I can watch it. But should I? That is the question.

To be clear, this post is not one in which I question the right of a drama to exist. I’m not having a philosophical debate with free speech purists (although I retain the belief that a right to free speech does not include the right to a platform and the right to free speech does not include the right to be given money by commercial sponsors).

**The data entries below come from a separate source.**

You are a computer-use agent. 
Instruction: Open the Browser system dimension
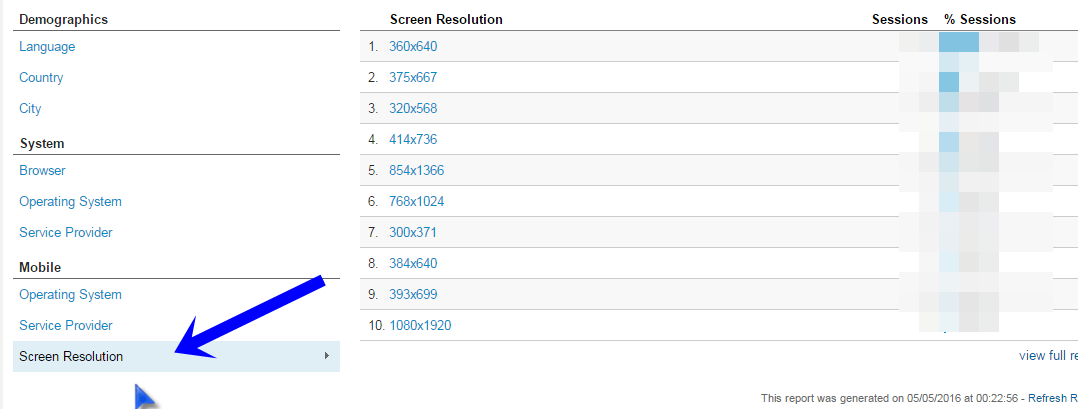pos(42,170)
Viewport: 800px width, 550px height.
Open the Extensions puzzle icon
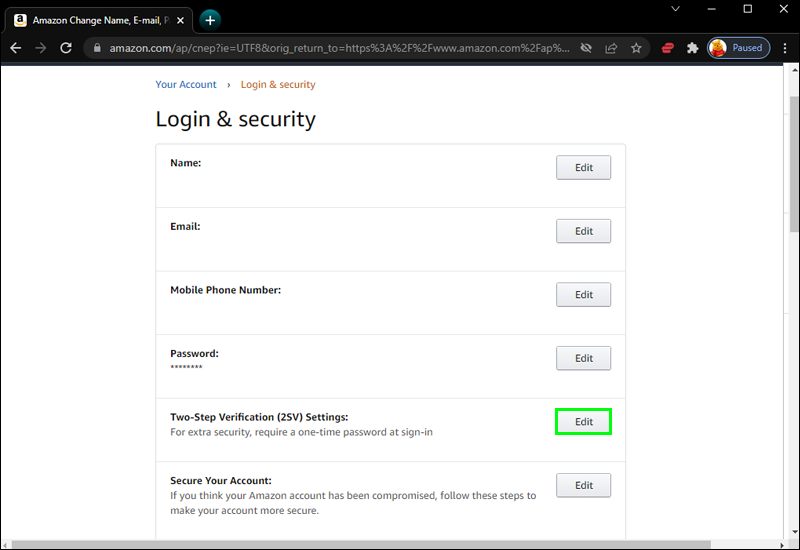pos(692,48)
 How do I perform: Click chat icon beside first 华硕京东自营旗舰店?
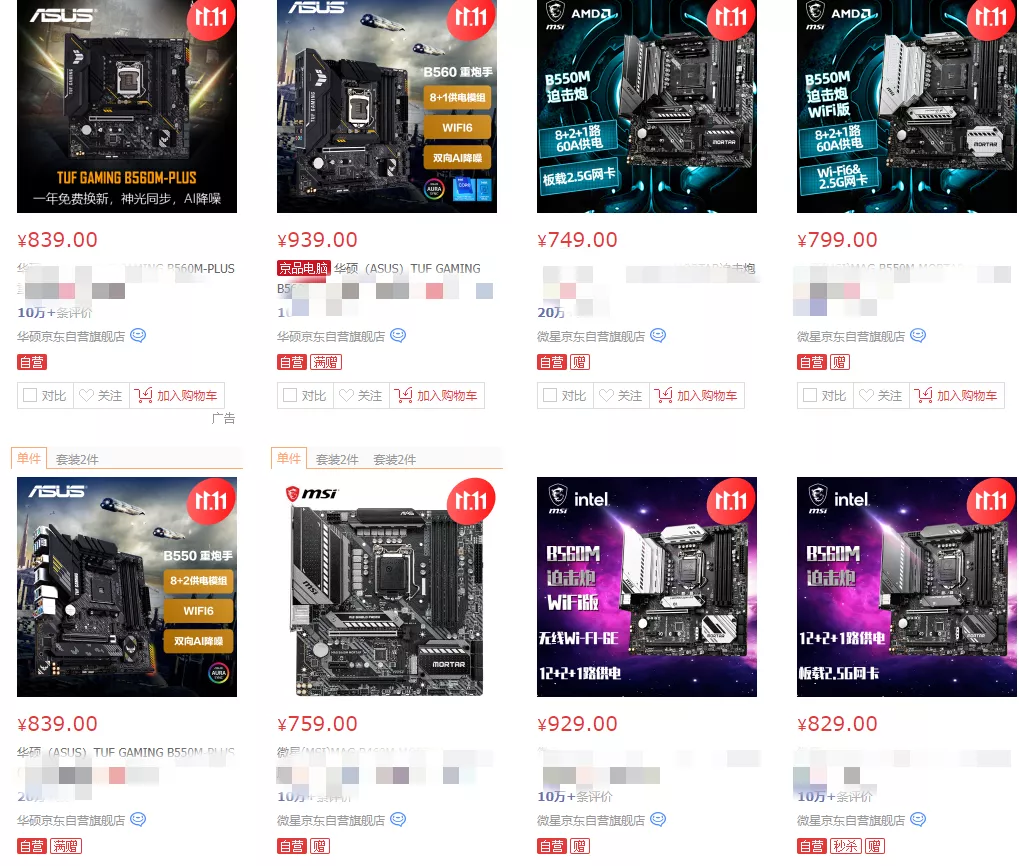click(x=138, y=335)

This is more a question of whether watching a drama like Snowdrop gives legitimacy to it in the international arena; one that the networks involved could use to ignore the domestic controversy. And there is most definitely domestic controversy. Because Snowdrop is not just an historical drama: it’s been accused of revisionist history and in a way that is particularly hurtful for survivors of the period. And there are survivors – people only slightly older than I am. Ones who are not happy with Snowdrop for reasons that I think deserve amplification outside of the country.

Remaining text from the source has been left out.